The “Wolverine Diet” review


Hi everyone! Welcome back to the monthly diet dissection space.

So this is an exciting diet for me to de-construct, because who doesn’t love wolverine? More specifically, who doesn’t love Hugh Jackman?


Anyways, that being said. Lets crack on with all  the info about this way of eating.



Diet outline


High protein all the way here. There are several different places that are advising on how to achieve this way of eating but all of them can agree that high protein and high green veggie intake is key.


Some macro-nutrient splits (carbohydrates, protein and fats) that are recommended are


Protein 50%, Carbohydrates 20% Fat 30%

The protein volume can also be calculated by using 2g per kilo of body weight.

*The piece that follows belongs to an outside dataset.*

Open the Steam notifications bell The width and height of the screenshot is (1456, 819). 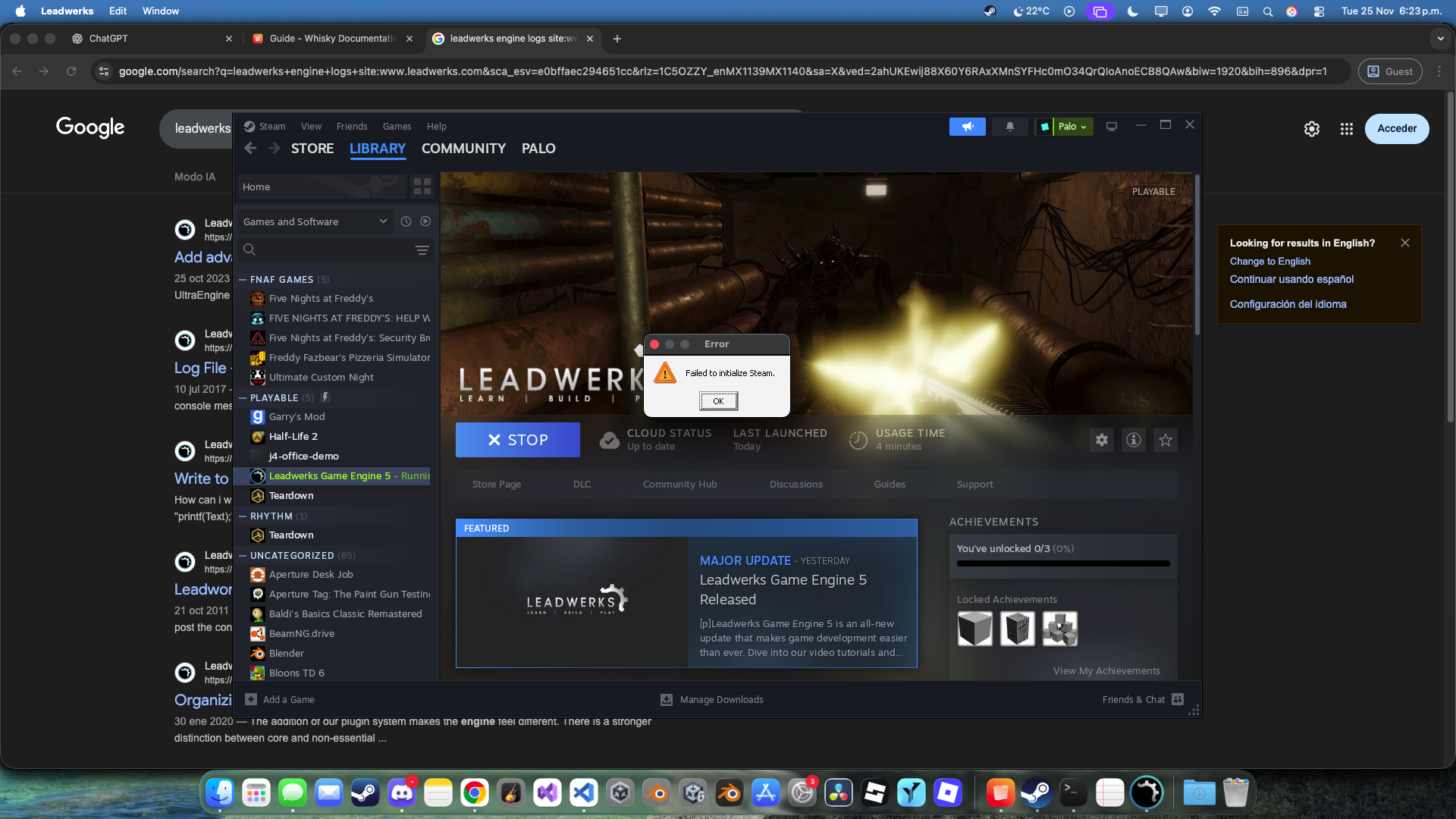coord(1009,127)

Some other key phrases that seem to be thrown around are “intermittent fasting” and “carb cycling”


What “intermittent fasting” means is that essentially you engineer a smaller window of time that you eat through the day (between 10am and 6pm for example). In the context of workouts, one group are suggesting that a fasted AM workout will increase fat loss and boost muscle mass more quickly.

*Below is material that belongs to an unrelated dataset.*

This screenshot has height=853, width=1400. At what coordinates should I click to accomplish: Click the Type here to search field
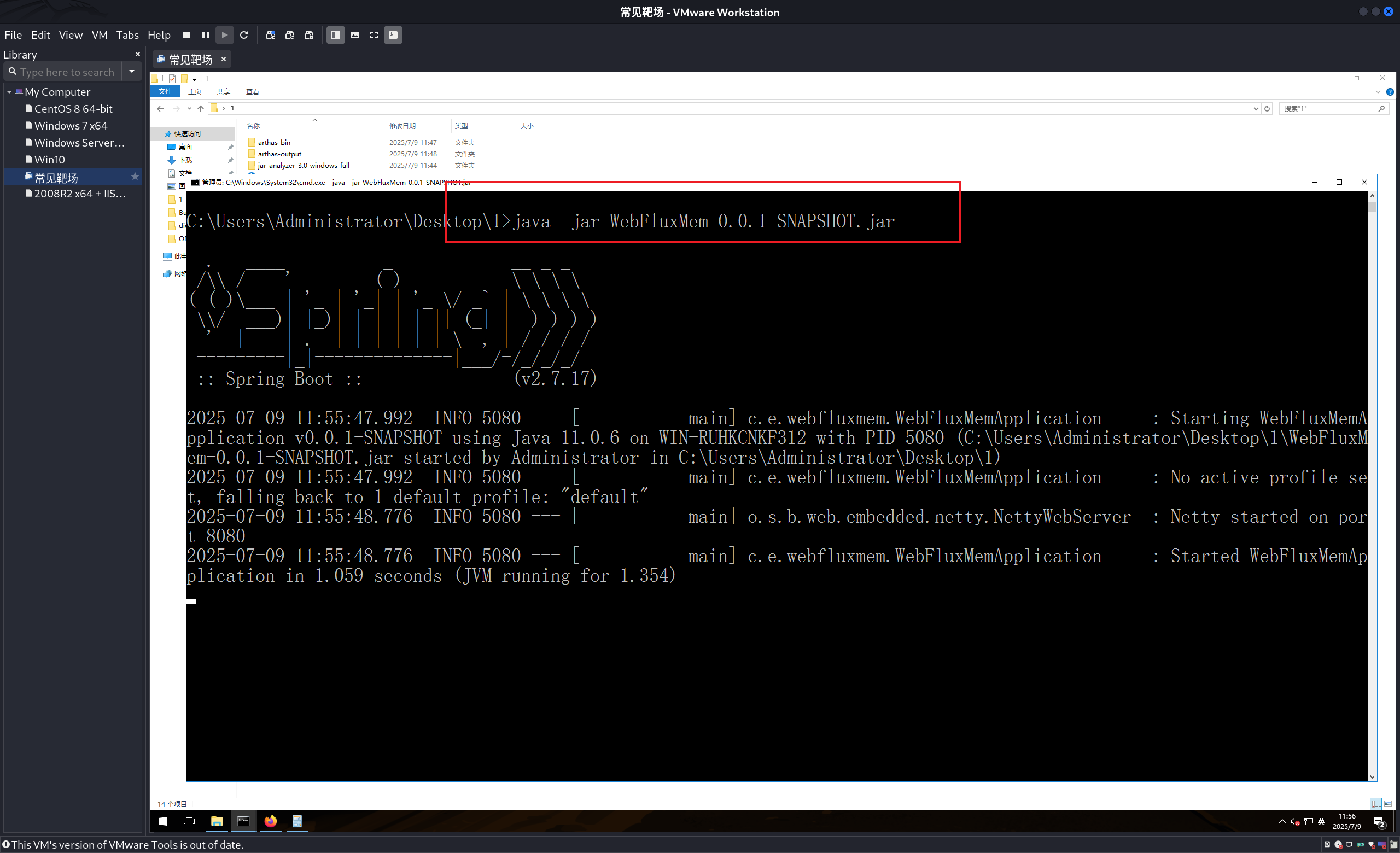point(67,72)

Carb cycling is simply the use of carbohydrates strategically around workouts and consuming less of them on non-workout days.


What I liked


The diet, when achieved from a whole food perspective leaves very little for a nutritionist to be upset about. It is abundant in green veggies, animal proteins, nuts and seeds.


The diet seems to be free from any packaged food …. What’s not to love about that?! Massive win in my book.

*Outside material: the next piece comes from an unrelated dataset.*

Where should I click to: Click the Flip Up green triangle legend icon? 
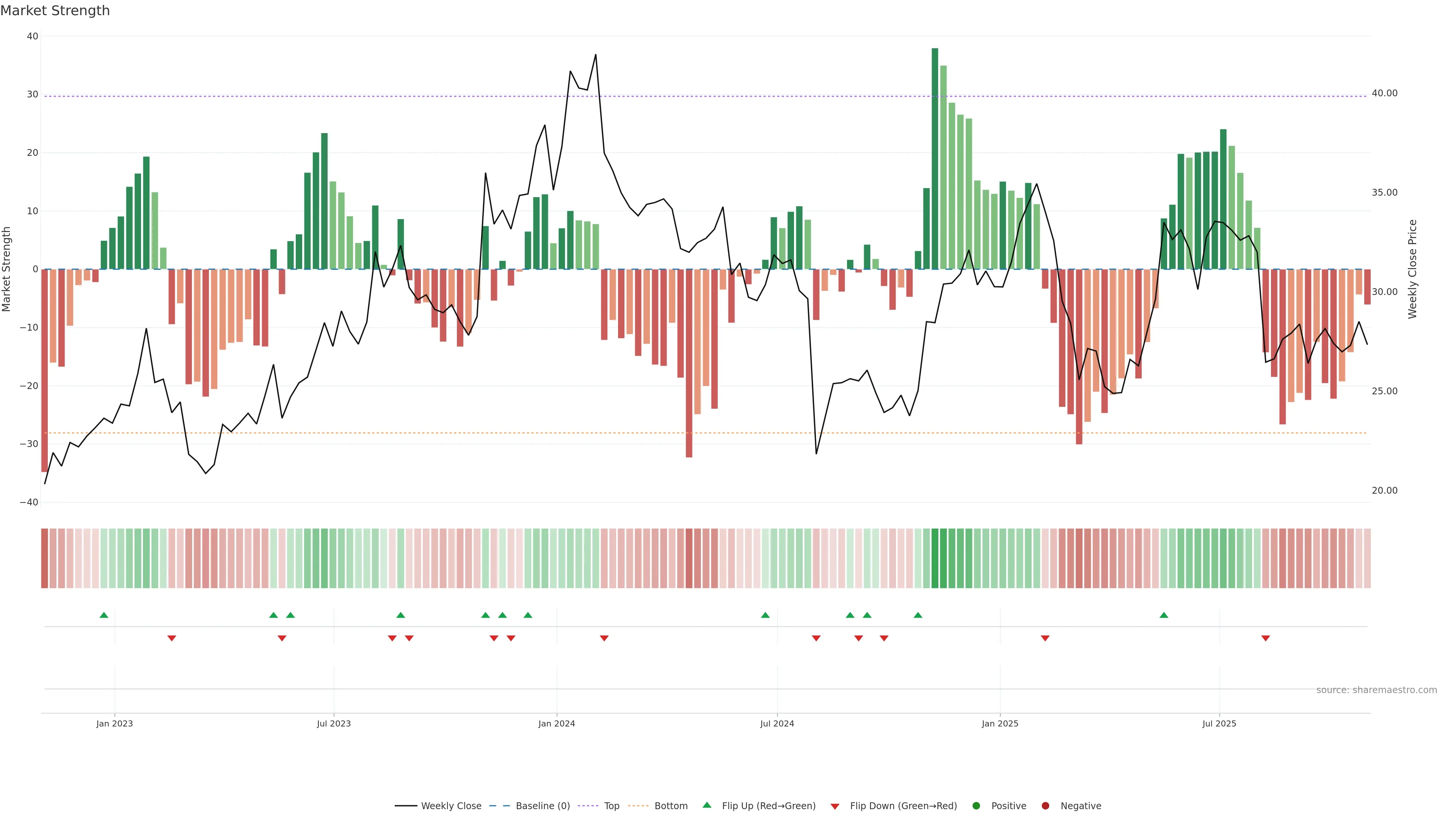(706, 805)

The use of carbs strategically to enhance workouts is also something I really enjoyed, and something that will probably get you killer results from your sweat sessions.





What I didn’t like


Some of the people “bigging up” this diet, were clearly doing it from a sales perspective and were heavily recommending that the increased protein be mainly from shake sources … Something that could leave you no-better health wise and in some cases, dealing with some unpleasant digestive issues plus, costing you a bomb.


I personally tried to eat in a restricted window (yup, of course I trialed the diet myself haha) and just didn’t find it achievable. With a super flexible eating/ work life schedule it would probably work, but if you have fixed breaks then this might be harder to achieve.


The idea of this diet is to eat smaller meals through the day, possibly up to 6 meals. This concept is a funny one, as another form of intermittent fasting would be to leave bigger breaks between meals. I guess it’s a personal choice, but I’m a 3 meal a day human and that works best for me.




This diet, combined with a killer exercise plan will certainly start to shift your physique for the better if you focus on getting your macros on point through whole foods.

Why not give it a trial yourself?

Hell, I did and after two weeks of a slight calorie deficit combined with strategic carbs and some hectic gym activity I gained two kilos of muscle and lost two kilos of fat …. All I can say is .. Winning!